EXERCISE MATERIALS:
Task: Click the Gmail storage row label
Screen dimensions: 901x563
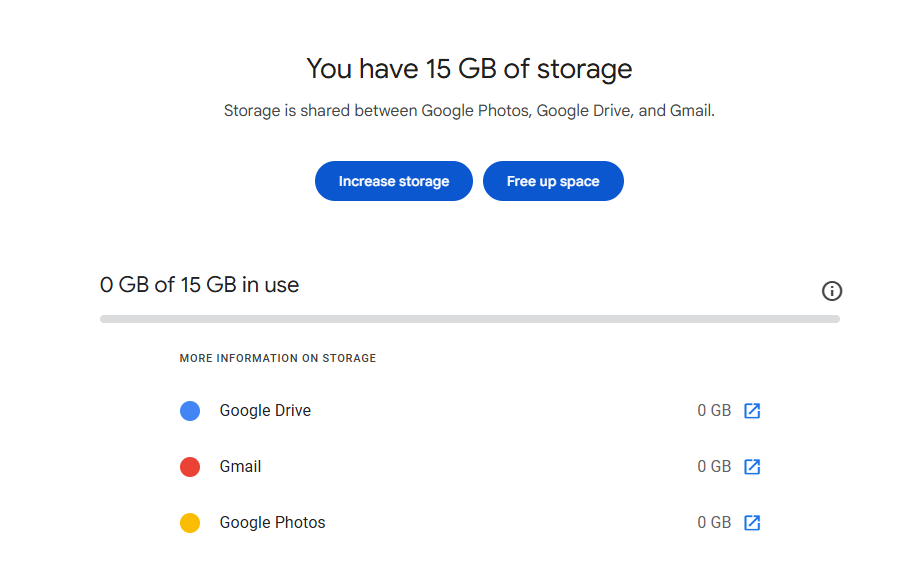Action: 240,467
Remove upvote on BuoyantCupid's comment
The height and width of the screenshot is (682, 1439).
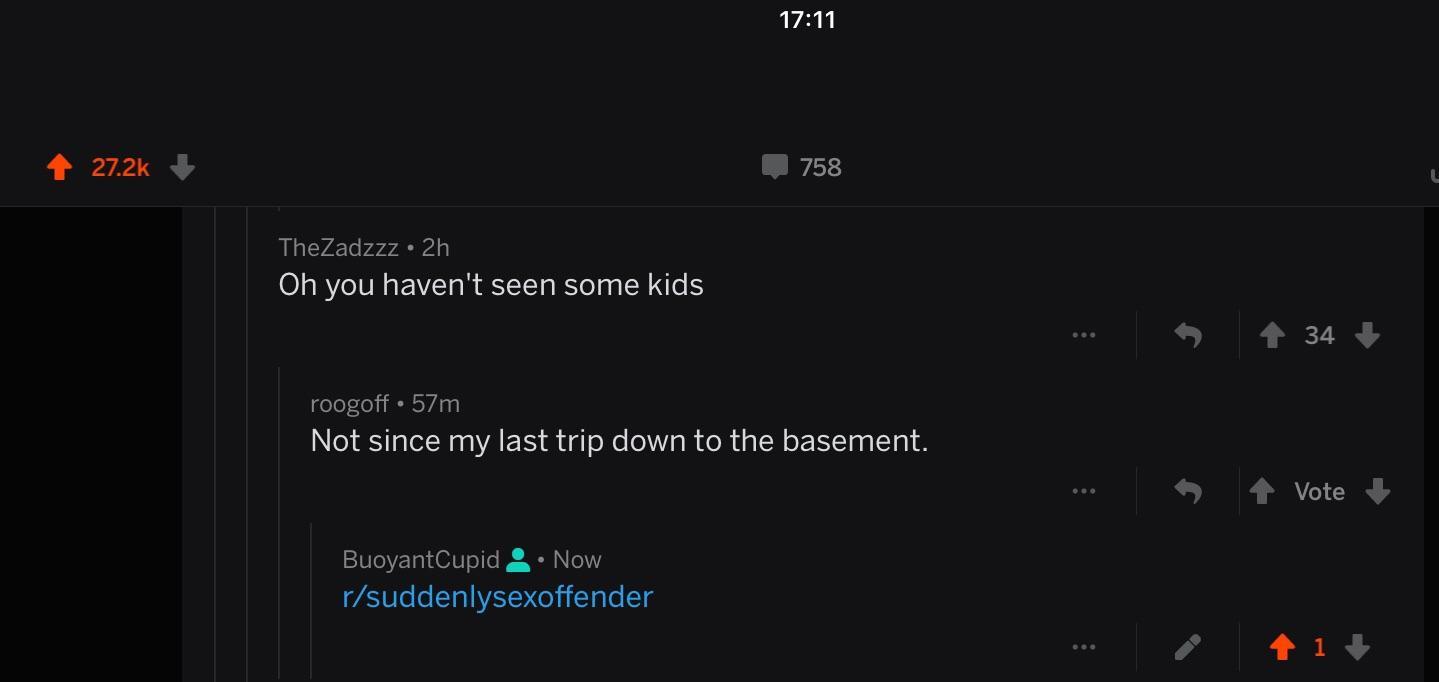[1282, 648]
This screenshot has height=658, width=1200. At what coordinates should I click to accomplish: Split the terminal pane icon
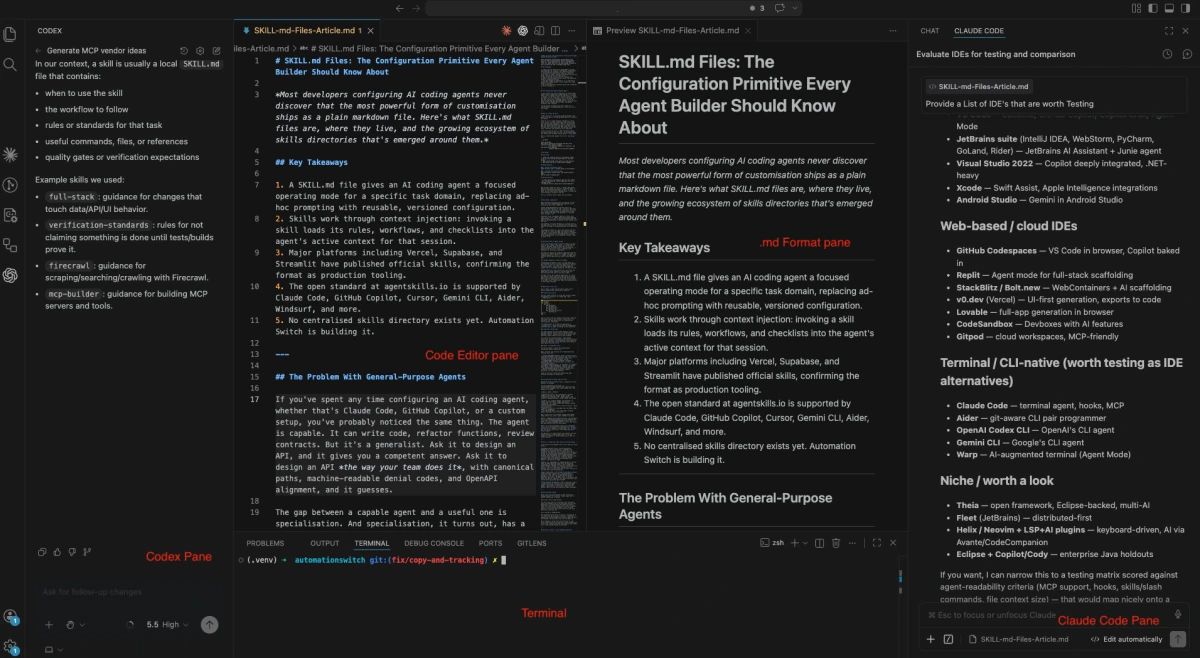pyautogui.click(x=819, y=543)
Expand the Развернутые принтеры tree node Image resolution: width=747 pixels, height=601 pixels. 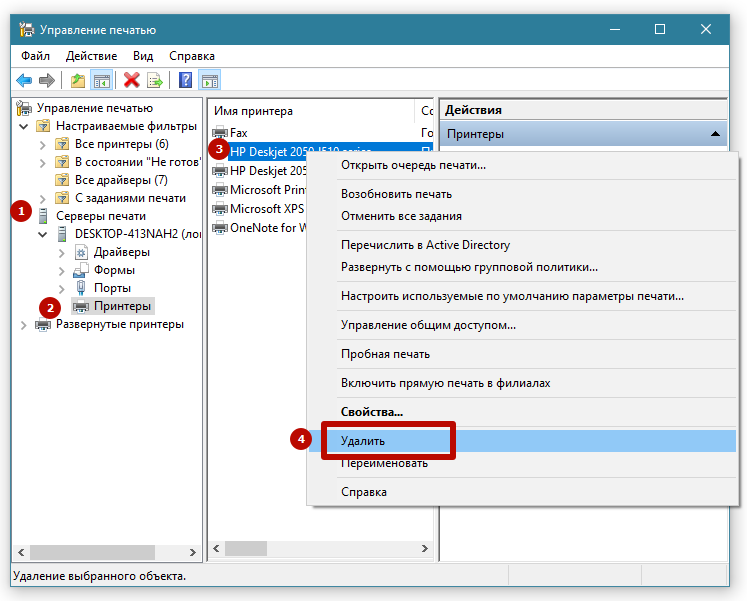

EXERCISE DIRECTIONS: Rescale these lines by rewriting every one of them, requests included, with each coordinate in the answers multiplied by 0.3 and rounded to a whole number, halves going up. Leave the pictures out of your answer.

RESULT BELOW:
Task: Click the Gmail storage row label
Screen dimensions: 901x563
Action: 72,140
Remove upvote on BuoyantCupid's comment
The height and width of the screenshot is (682, 1439).
[385, 194]
This screenshot has height=658, width=1200. At what coordinates should I click to accomplish: Split the terminal pane icon
pyautogui.click(x=246, y=163)
Expand the Развернутые принтеры tree node Image resolution: width=747 pixels, height=601 pixels. 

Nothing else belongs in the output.